EXERCISE BRIEF — Copy out the listing that follows, exactly, without its pictures.

DATA RECORDS —
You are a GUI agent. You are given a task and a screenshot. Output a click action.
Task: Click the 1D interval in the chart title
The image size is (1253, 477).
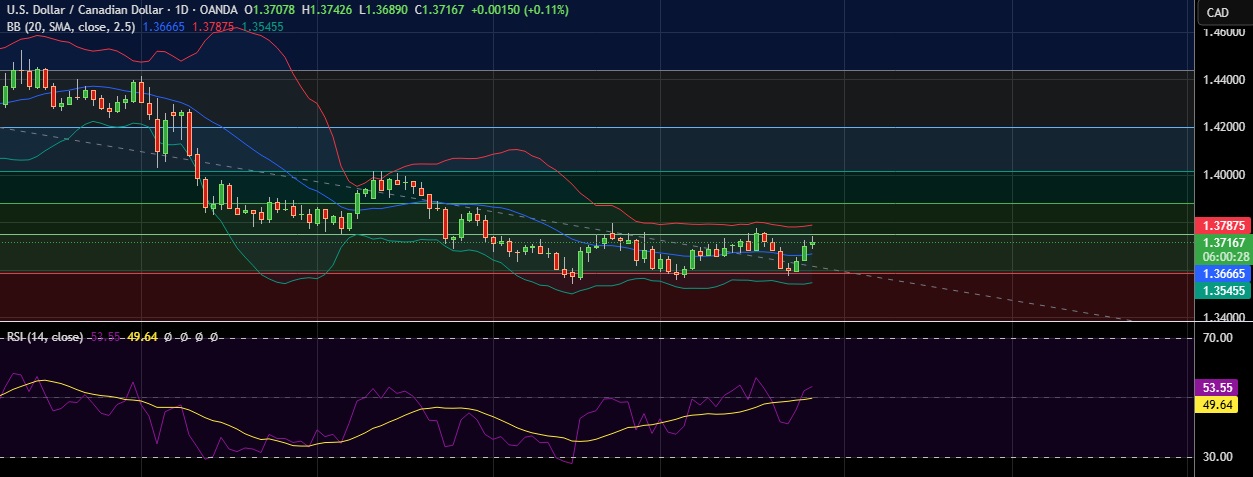click(x=183, y=10)
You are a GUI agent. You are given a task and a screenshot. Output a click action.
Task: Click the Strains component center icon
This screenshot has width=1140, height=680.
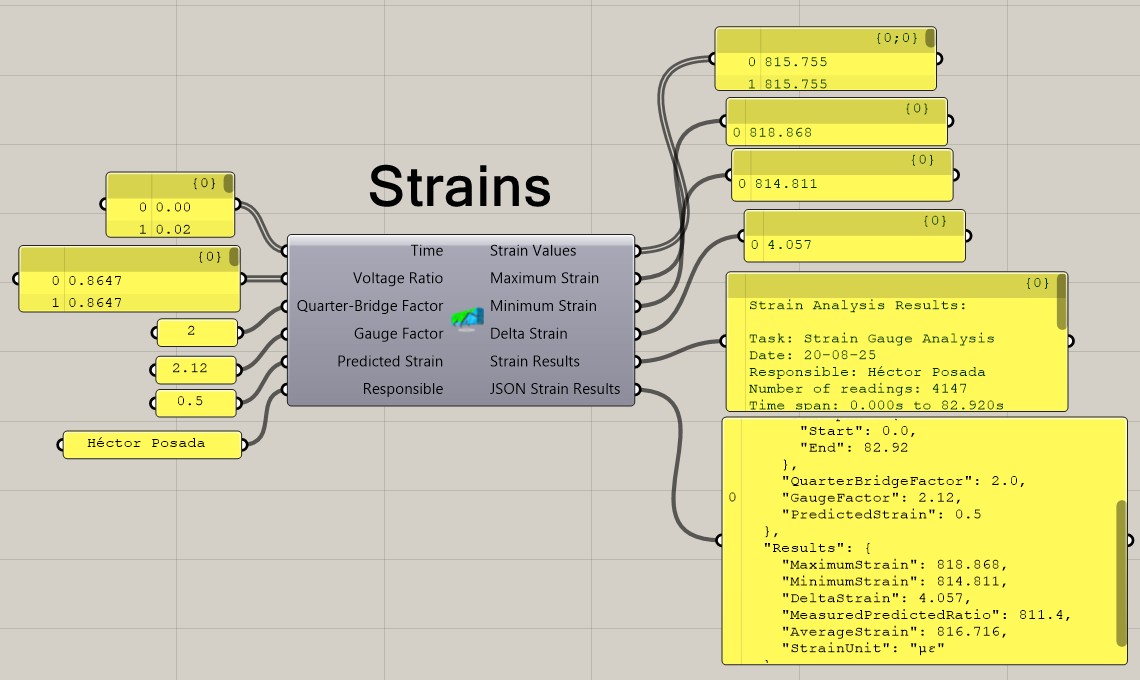coord(466,320)
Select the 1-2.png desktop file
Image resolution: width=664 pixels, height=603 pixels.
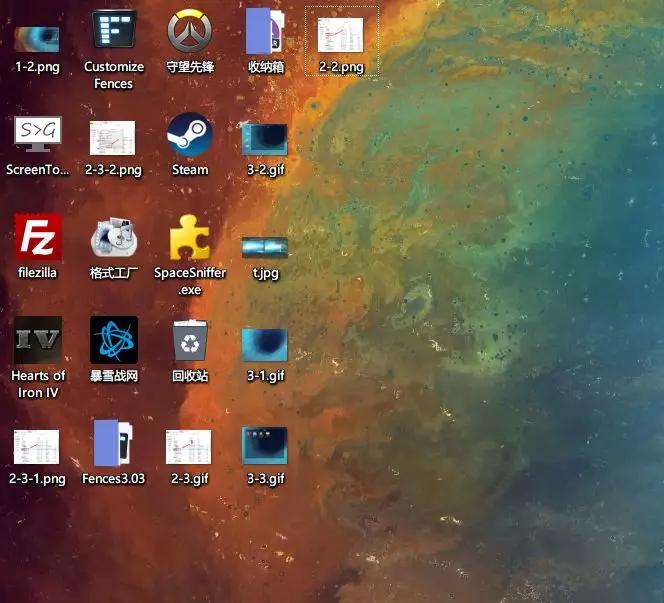[37, 39]
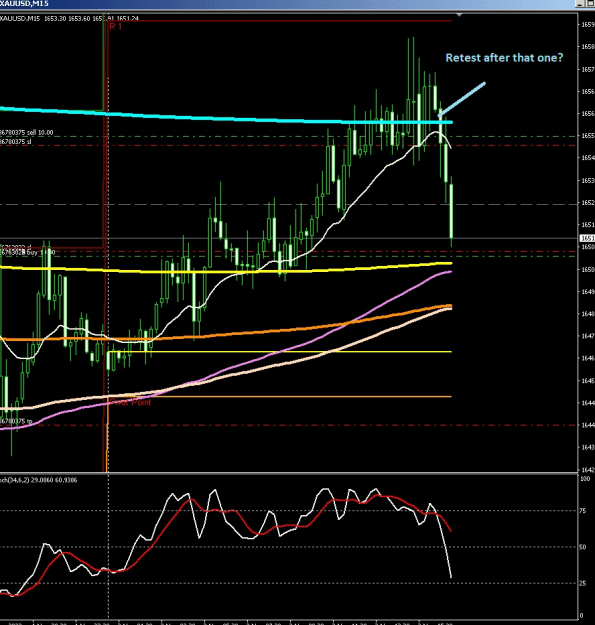Screen dimensions: 595x625
Task: Select the 'Retest after that one?' text
Action: pyautogui.click(x=504, y=58)
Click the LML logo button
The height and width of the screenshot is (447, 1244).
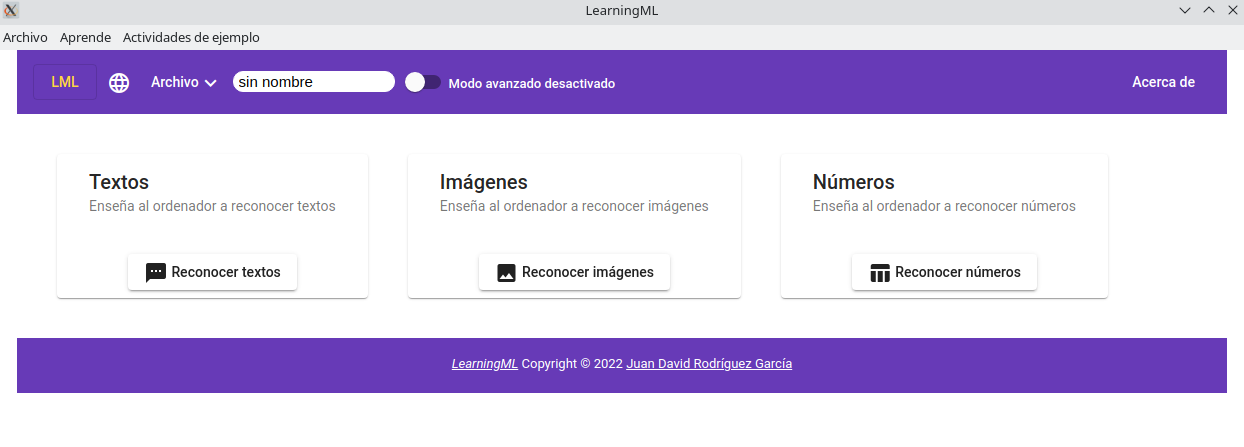pyautogui.click(x=65, y=82)
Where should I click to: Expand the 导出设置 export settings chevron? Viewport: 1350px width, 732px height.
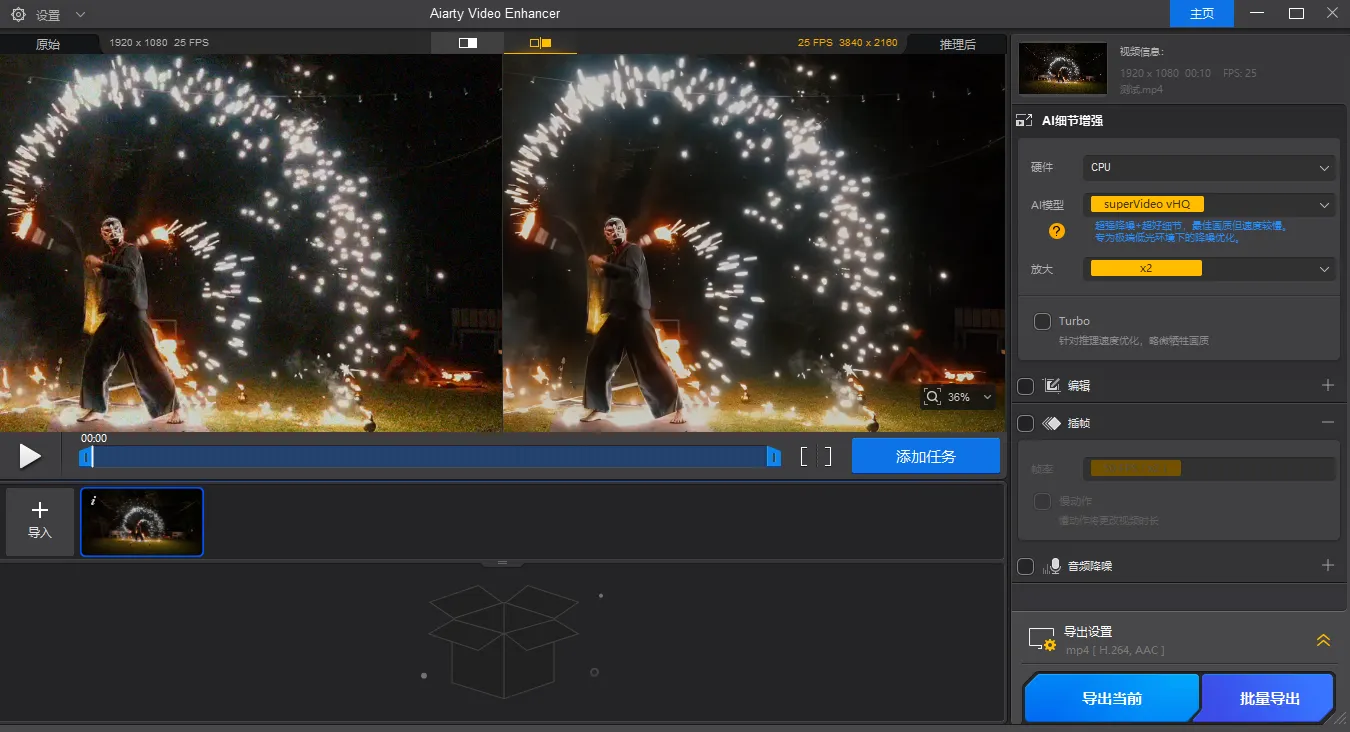(1323, 640)
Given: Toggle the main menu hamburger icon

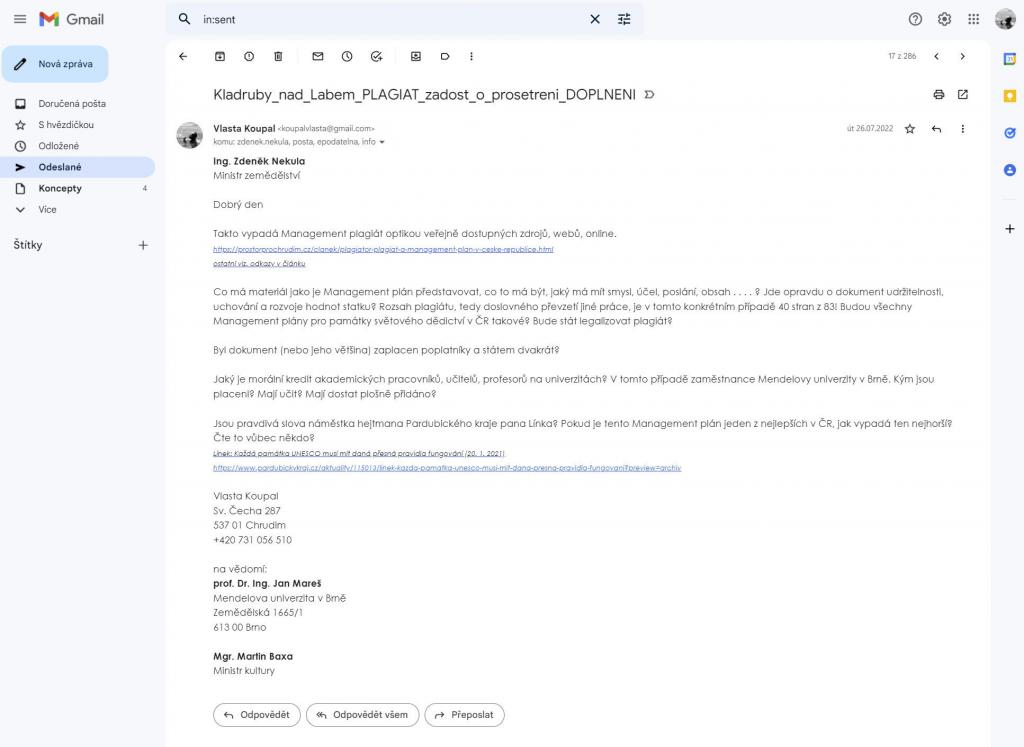Looking at the screenshot, I should (20, 19).
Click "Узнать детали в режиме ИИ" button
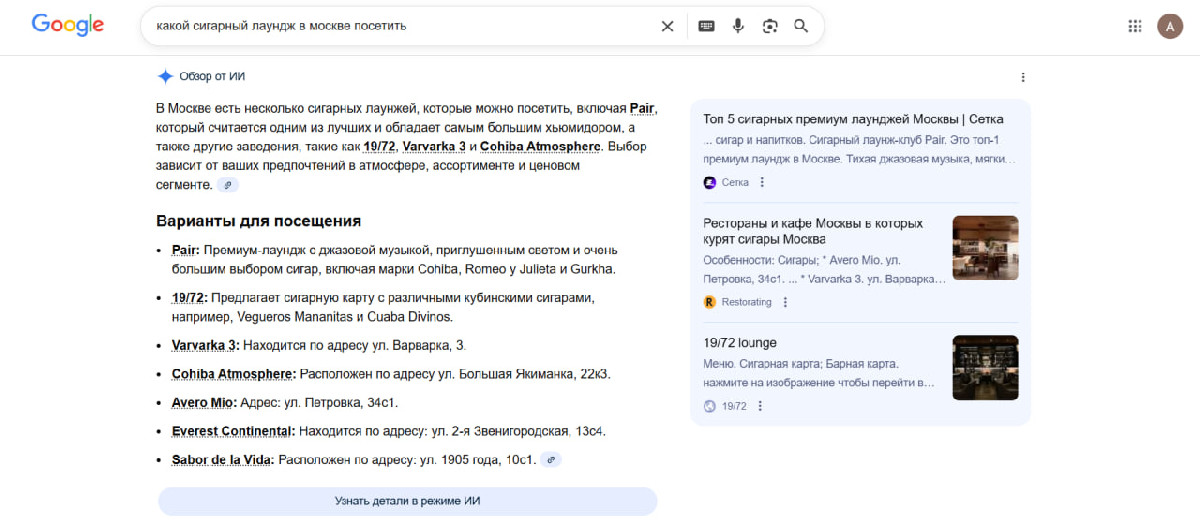The height and width of the screenshot is (532, 1200). tap(407, 501)
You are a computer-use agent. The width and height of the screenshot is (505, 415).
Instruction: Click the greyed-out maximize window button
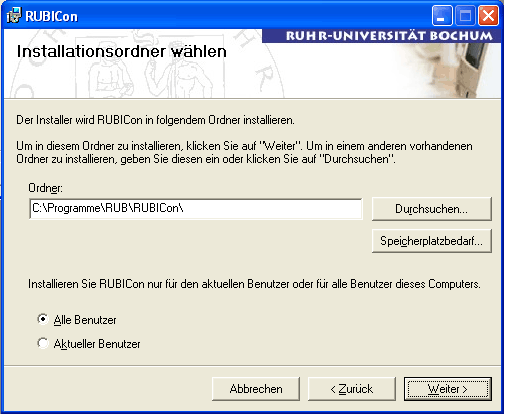point(465,16)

REPLY —
You are a GUI agent. You are given a task and a screenshot. Output a click action.
Task: Click the 1D interval in the chart title
The image size is (1253, 477).
click(x=183, y=10)
You are a GUI agent. You are given a task and a screenshot. Output a click action.
Task: Click the Strains component center icon
This screenshot has width=1140, height=680.
coord(466,320)
Select the 1-2.png desktop file
Image resolution: width=664 pixels, height=603 pixels.
[37, 39]
Screen dimensions: 595x625
Task: Select the 'Retest after that one?' text
Action: pyautogui.click(x=504, y=58)
Click the LML logo button
The height and width of the screenshot is (447, 1244).
pyautogui.click(x=65, y=82)
Where should I click to: Expand the 导出设置 export settings chevron? Viewport: 1350px width, 732px height.
(1323, 640)
Given: Toggle the main menu hamburger icon

Looking at the screenshot, I should (20, 19).
Click "Узнать детали в режиме ИИ" button
The height and width of the screenshot is (532, 1200). tap(407, 501)
You are a computer-use agent. The width and height of the screenshot is (505, 415).
Instruction: Click the greyed-out maximize window button
point(465,16)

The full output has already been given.